Ama aynı kişinin Nur televizyonundaki konuşmasından dolayı televizyonda biat de alıyormuş.
Bir zaman Hasan Dağında yayladayız, kocası Fransa’da çalışan bir gelin geldi yaylaya, “bir şey sormaya geldim” diye.
O adama mürid olmuş. Hem de televizyonda mürid olmuş.
Nasıl içerden göçüyoruz, dışarıdan göçüyoruz.
Onun için de istediği kadar ham sofular Allah’ın dinini koruyacağını iddia eden cemiyetçiler, hâşâ Allah elini çekti de, Rasûlullah sallallâhu aleyhi ve sellem de çok uzaklarda kaldı da, iş bunlara düştü!..
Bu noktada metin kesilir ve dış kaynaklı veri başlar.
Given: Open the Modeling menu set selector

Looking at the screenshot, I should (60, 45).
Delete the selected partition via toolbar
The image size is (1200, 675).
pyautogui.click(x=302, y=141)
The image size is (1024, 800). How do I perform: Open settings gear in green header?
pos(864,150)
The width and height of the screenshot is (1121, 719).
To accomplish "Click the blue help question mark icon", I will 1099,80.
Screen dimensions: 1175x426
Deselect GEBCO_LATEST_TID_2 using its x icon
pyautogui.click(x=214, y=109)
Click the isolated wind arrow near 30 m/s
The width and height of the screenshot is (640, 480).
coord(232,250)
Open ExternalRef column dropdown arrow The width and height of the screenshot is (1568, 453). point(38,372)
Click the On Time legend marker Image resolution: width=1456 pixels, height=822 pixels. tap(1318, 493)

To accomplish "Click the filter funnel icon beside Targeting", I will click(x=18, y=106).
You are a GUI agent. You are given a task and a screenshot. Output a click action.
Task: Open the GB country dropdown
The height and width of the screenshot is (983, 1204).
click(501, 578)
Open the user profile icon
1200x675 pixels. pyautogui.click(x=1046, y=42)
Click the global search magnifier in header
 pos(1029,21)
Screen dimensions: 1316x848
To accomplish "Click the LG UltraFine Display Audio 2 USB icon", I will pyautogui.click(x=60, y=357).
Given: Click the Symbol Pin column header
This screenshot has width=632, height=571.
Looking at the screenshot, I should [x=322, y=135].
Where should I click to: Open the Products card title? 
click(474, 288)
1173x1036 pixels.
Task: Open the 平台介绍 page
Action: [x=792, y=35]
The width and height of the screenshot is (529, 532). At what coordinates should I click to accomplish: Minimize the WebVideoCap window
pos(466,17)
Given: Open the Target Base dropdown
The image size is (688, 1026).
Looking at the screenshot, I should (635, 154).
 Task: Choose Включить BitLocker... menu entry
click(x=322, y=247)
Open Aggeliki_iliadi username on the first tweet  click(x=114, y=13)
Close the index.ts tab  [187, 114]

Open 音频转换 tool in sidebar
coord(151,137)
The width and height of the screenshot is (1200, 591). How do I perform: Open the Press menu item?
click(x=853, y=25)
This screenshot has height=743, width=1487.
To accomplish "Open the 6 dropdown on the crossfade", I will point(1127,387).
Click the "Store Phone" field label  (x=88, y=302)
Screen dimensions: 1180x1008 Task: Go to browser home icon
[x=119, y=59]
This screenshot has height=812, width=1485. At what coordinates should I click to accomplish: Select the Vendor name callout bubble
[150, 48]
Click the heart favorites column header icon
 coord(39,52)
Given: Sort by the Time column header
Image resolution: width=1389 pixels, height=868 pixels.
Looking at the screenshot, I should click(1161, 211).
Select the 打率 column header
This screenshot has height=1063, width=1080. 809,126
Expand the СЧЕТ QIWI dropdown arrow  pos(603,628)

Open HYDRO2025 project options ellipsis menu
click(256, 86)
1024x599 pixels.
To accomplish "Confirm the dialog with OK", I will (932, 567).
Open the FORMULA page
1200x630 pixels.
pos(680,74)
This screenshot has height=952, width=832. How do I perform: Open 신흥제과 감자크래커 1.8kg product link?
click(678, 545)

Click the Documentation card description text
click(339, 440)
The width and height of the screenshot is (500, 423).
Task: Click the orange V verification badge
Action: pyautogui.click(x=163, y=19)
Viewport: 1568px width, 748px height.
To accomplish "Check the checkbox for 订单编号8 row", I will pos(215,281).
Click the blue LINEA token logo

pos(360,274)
O bu değil, onun için zâten livecillah, SeBiLiLLaH, Allah için, Rasûlullah sallallâhu aleyhi ve sellem için hasbi habibi hizmette oluş gerçekten muhteşem bir şeydir.
Kıymetli bir şeydir, anlaşılması zor olabilir fakat gün gelecek ki herkes son nefesini hırladığında “eyvah ki ne eyvah!” diyecek.

Bunu şunun için söyledim demek ki işin boyutları gittikçe büyüyor.
Allah Celle Celâluhu korusun inşae Allah bağışlasın ve yardım etsin!.